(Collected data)
======

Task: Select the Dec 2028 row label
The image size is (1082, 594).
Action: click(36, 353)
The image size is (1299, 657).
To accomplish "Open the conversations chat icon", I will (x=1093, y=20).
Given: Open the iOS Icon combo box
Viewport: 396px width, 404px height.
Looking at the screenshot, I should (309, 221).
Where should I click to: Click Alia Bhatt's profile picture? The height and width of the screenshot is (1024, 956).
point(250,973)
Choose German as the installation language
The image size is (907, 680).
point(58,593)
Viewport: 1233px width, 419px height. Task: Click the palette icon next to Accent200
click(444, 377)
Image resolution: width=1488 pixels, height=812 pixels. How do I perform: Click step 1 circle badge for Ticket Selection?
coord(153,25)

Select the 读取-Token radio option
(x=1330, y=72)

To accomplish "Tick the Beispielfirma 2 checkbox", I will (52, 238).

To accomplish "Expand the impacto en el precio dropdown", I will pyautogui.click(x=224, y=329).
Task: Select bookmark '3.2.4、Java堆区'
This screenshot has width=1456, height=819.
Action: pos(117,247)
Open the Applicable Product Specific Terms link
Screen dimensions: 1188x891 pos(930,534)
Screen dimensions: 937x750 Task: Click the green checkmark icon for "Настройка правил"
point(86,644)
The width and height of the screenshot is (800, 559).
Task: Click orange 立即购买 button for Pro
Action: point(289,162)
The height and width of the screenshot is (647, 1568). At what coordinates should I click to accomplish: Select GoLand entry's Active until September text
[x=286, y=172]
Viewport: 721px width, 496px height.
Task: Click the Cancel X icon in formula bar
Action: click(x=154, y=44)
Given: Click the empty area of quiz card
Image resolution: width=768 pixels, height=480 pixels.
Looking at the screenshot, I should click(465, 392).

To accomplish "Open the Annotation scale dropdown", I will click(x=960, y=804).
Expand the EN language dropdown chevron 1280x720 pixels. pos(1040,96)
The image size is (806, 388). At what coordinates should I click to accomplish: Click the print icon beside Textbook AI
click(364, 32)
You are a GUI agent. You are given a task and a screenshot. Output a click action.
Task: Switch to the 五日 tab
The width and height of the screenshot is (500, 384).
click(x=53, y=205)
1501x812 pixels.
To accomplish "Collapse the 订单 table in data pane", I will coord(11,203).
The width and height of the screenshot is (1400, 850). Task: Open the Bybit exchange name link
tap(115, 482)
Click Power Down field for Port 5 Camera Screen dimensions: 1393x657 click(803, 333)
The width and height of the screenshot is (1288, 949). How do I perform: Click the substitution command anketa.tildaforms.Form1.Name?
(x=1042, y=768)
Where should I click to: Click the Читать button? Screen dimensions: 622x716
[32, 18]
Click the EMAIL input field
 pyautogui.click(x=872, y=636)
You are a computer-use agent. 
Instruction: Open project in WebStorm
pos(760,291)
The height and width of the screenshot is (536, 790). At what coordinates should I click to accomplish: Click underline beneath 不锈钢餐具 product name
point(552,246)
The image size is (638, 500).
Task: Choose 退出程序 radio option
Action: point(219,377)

======

How many lines in the entries above contain the string "link"? Case counts. Reply with only the number.

2